If Philosophy

Metaethics: What is Right, What is ‘Right’ and What is Right?

Metaethics is a field of study that deals with three types of question regarding morality. Namely, (i) ontological questions about whether there actually are such things as moral facts, (ii) questions concerning the semantics of moral judgements, and (iii) the epistemology of them; whether or not we can know what is right and how, if so. Let’s look at a few of these, and some of their potential answers.

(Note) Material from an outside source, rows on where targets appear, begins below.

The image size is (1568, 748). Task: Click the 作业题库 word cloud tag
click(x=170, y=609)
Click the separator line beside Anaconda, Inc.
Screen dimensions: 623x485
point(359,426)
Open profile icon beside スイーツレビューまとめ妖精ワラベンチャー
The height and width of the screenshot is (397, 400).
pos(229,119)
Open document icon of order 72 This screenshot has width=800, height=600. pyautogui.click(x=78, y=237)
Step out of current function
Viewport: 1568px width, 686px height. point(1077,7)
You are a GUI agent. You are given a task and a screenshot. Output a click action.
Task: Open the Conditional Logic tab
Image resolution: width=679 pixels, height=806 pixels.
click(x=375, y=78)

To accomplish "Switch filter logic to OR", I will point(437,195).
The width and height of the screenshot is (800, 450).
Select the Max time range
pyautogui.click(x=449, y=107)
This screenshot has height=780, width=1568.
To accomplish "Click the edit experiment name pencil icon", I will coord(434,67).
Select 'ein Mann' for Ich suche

The ontological question “are there moral facts?” may be answered either affirmatively, or negatively. We call these stances the realist and nihilist positions, respectively. The realist may then either be a naturalist or a non-naturalist. The naturalist argues that moral facts exist in the same way as natural facts do. There is nothing different in essence about moral facts in comparison to some natural fact, as for instance the length of a stick. The non-naturalist instead argues that there is something different about moral facts. Perhaps because they (supposedly) override desires that are incompatible with doing what is right, or perhaps they even motivate us to act in specific ways to some degree. The nihilist however, as already indicated, argues that moral facts don’t exist. According to them, the fabric of the world just doesn’t contain ethical value; we’re in a world without worth. I’m not entirely sure doom and gloom follows if this is so, though. Can you be broke if there’s no such thing as money? It’s not evident, but at least you probably won’t be in monetary debt. So there’s that.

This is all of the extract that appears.